В день же, с какого начались события моего повествования[4], Михаил Никифорович стоял в пивном автомате рядом с дядей Валей. И со мной тоже.
Дяде Вале было под шестьдесят, он работал шофером, собирался на пенсию. В довоенном фильме шпик в котелке кричал полицейским, хватавшим революционера: «За яблочко его! За яблочко!» По общему мнению, дядя Валя был похож на того кричавшего, и иногда некоторые интересовались: «Ну как, дядя Валя? За яблочко его или как?» Дядя Валя посмеивался и говорил: «Но беда-то ведь небольшая, а?» Месяца два он не появлялся в пивном автомате, потом пришел с палочкой. Михаил Никифорович увидел его сегодня впервые после отсутствия, покачал головой.
— Что это с вами, дядя Валя?
— Осколки удалили, — сказал дядя Валя. — С финской еще…
Вчера дядя Валя рассказывал мне, что ногу он сломал, вышел как-то поутру прогуливать собаку, поскользнулся на ровном месте — и, нате вам, в гипс на два месяца.
— Сколько лет сидели, — продолжил дядя Валя, — и ничего, а тут как заныли, на ногу ступить нельзя. «Надо удалять», — говорят. Девять удалили, двенадцать осталось там.
— Надо же, — покачал головой Михаил Никифорович.
— Но беда-то ведь небольшая, а? — заключил дядя Валя.
Новый поворот истории дяди Валиной ноги меня не удивил. Но и сдержаться я не мог:
— Дядя Валя, а вы мне говорили, что сломали…

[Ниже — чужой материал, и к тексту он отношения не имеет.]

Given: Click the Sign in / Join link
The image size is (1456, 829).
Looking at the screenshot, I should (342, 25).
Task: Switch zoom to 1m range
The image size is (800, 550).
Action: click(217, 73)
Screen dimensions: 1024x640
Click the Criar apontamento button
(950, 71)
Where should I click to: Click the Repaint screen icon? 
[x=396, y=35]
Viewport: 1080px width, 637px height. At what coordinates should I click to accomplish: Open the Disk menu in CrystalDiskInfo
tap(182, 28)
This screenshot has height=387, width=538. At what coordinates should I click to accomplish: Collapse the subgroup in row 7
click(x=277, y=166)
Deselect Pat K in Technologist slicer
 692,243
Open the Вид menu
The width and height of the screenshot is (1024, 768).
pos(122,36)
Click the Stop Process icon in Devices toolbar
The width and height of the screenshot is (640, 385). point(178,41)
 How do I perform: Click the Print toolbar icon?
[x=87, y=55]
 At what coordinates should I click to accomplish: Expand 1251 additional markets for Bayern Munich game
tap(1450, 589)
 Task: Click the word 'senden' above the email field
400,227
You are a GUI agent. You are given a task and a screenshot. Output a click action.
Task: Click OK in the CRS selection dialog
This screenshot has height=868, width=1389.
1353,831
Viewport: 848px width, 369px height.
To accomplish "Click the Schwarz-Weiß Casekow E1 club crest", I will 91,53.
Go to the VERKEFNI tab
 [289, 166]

Дядя Валя поглядел на меня укоризненно. Сказал:
— Правильно. Они и думали сперва, когда меня из «Звездного» вынесли в машину, что сломал…
— Из ресторана, что ли?
— Из ресторана. Из буфета.
— А как же собака? — опять влез я.
— Собака? — удивился дядя Валя. Потом сообразил: — Собака… Ага, я гулял с собакой возле ветеринарной больницы, там и упал…
— А как же ресторан?
— Но беда-то ведь небольшая? — И дядя Валя продолжил, забыв о моих вопросах: — Осколки хотели сначала магнитом вытянуть, может, из кого и вытянули бы, а из меня нет, или магнит испортился. Они и резали. Но все не вырезали. А то бы сухожилия и связки попортили. Вот двенадцать и осталось. С испанской войны…
— Вы говорили, с финской?
— И с финской. С испанской и финской. В Испании пришлось, сам знаешь. Я все хочу в Мадрид съездить. Мне ведь испанское правительство пенсию платит.